Trois questions à Ketty de Falco (Lefebvre Dalloz)
Décideurs Juridiques. Quels objectifs vous êtes-vous fixés pour Lefebvre Dalloz ?
Ketty de Falco. Nous poursuivons plusieurs objectifs. Celui de la croissance du chiffre d’affaires, bien sûr, et le renforcement des services à forte valeur ajoutée. Nous venons du code rouge et du memento. On nous réduit d’ailleurs souvent au papier, mais ce n’est pas l’essentiel de notre activité. Nous sommes bien d’autres choses. Le papier, le numérique et la formation. On l’oublie parfois, mais nous sommes le troisième organisme de formation en France. Cette seule activité génère 52 millions d’euros de chiffre d’affaires par an.
À plus long terme, nous devons absolument être présents sur l’environnement de travail de la profession réglementée. Nous devons nous intégrer à leurs outils quotidiens, que ce soit Microsoft Office ou leur ERP. Pour y parvenir, notre stratégie n’est pas de nous équiper en propre de logiciels, c’est un marché assez saturé et nous sommes assez courtisés pour être en mesure de signer des partenariats performants. Comme nous l’avons fait récemment avec Diapaz.
L’IA pourrait changer la donne dans le secteur de l’édition professionnelle. Quelle stratégie comptez-vous mettre en œuvre ?
Le secteur de l’information utilise une quantité considérable de contenus. L’IA peut sublimer, remettre en cause l’activité, par exemple lui faire courir des risques. Lefebvre Dalloz s’est engagé dans cette transformation avant que j’arrive. Ce chantier a représenté un énorme travail. Il a fallu embarquer tout le monde en interne. Nous avons acculturé et formé nos 1 200 salariés pour qu’ils puissent s’emparer du sujet.
Avec l’essor de l’open data et l’arrivée d’entreprises comme Harvey aux États-Unis, qui travaillent sur le contenu propriétaire des cabinets d'avocats, les cartes ont été rebattues. Mais si le contexte a changé, notre activité reste centrée sur la valeur ajoutée.

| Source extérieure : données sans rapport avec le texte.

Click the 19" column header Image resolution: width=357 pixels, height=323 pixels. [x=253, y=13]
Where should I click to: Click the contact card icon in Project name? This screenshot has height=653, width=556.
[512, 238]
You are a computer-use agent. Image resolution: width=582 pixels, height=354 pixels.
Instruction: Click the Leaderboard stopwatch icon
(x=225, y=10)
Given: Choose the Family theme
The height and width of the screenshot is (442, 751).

Avec l’IA, nous avons pour ambition de rendre l’information plus accessible et plus fluide. Même pour des non-juristes. Allier la techno au contenu, c’est notre force. Notre stratégie est claire : protéger nos contenus et s’assurer de la plus haute qualité possible. L'IA met en évidence les failles. Elle ne souffre pas l’à peu près.

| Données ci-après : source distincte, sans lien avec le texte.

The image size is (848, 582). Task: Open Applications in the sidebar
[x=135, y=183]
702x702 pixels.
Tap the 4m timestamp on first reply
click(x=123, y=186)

Le développement de l’IA a un coût considérable. Avez-vous redéfini votre positionnement sur les prix compte tenu de l’investissement réalisé ?

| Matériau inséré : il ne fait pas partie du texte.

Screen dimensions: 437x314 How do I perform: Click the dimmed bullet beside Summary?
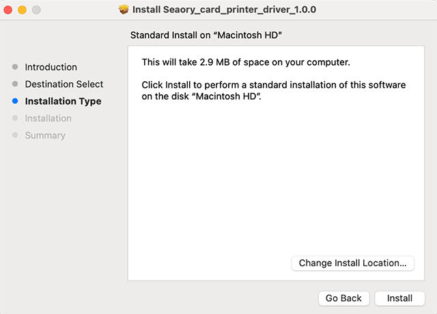pos(15,135)
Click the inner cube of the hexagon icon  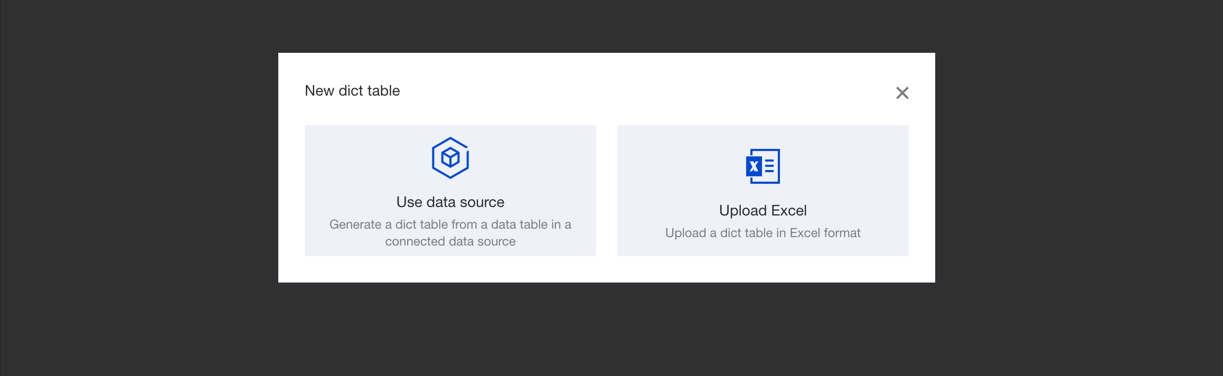450,157
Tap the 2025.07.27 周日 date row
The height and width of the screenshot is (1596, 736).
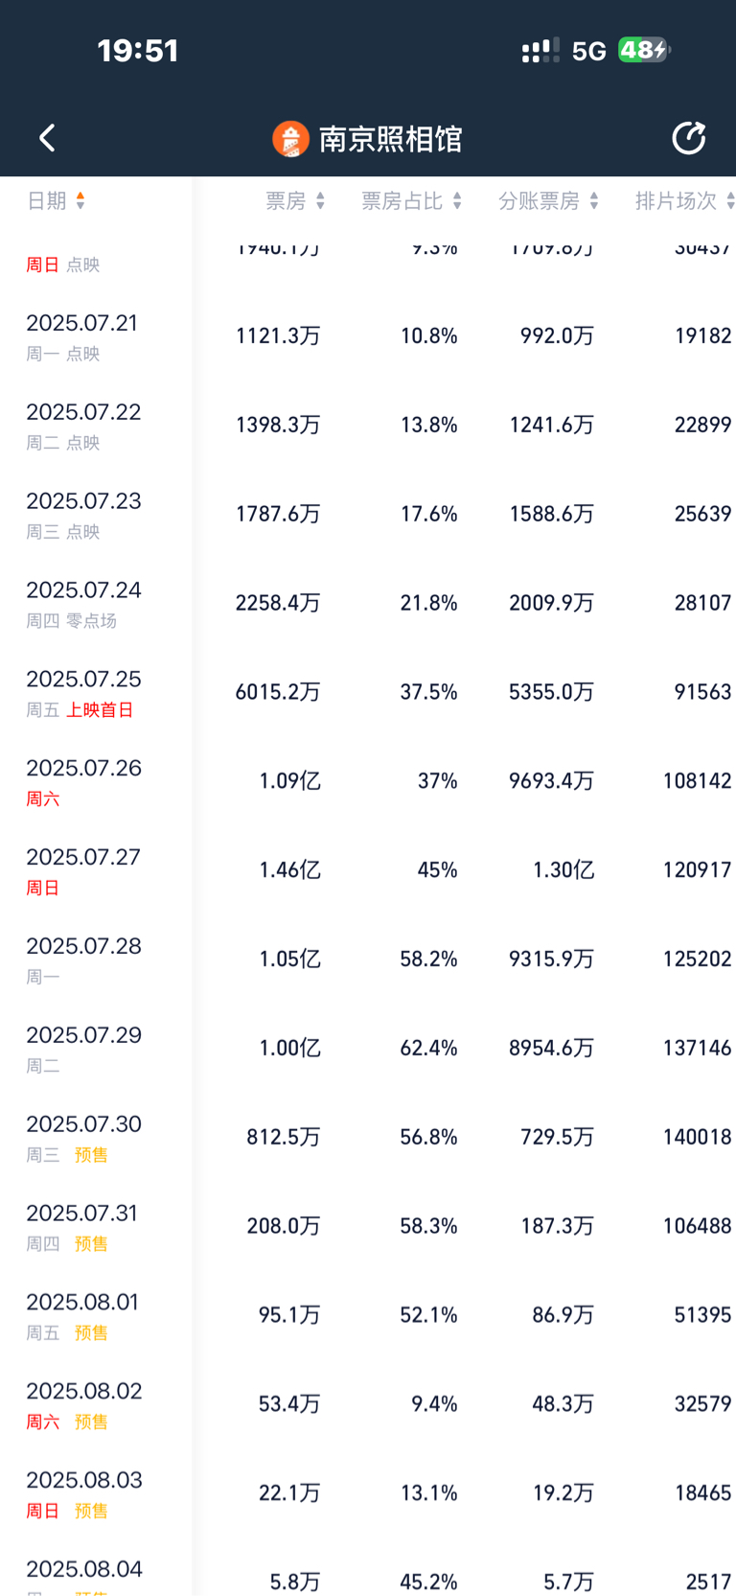point(368,870)
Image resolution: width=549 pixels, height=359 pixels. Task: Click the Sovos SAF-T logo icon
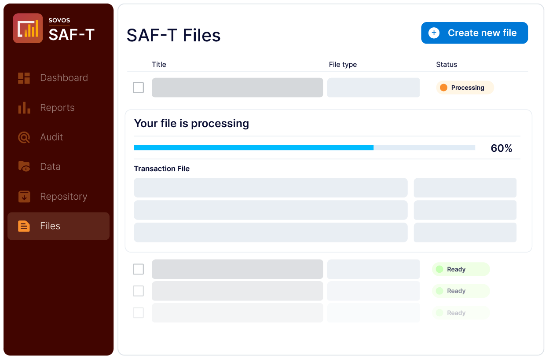(28, 28)
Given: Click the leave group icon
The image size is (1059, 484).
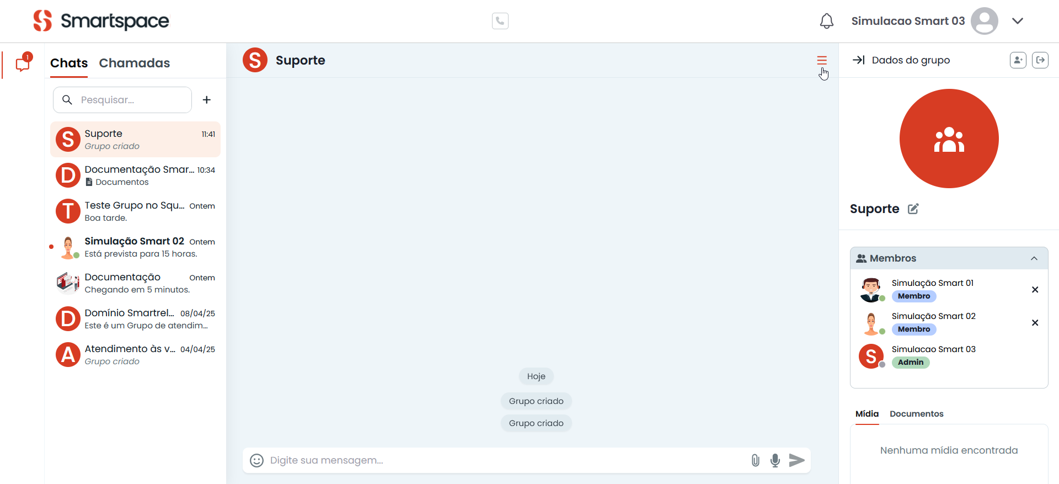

C’est une question centrale sur laquelle j’ai beaucoup travaillé. Comme nous étions les premiers, nous ne savions pas comment nos concurrents allaient positionner leur solution.
Pricing, market, éditorial… Tous les aspects ont été pris en compte. Pour conclure à la chose suivante : la valeur de notre produit c’est le gain de temps et de qualité généré pour les clients. Il fallait donc maintenir l’offre au même niveau de prix et travailler les licences d’IA par utilisateur, en se disant que ce sont les licences par utilisateur qui font la différence en termes d’usages pour les clients et de ROI pour Lefebvre Dalloz.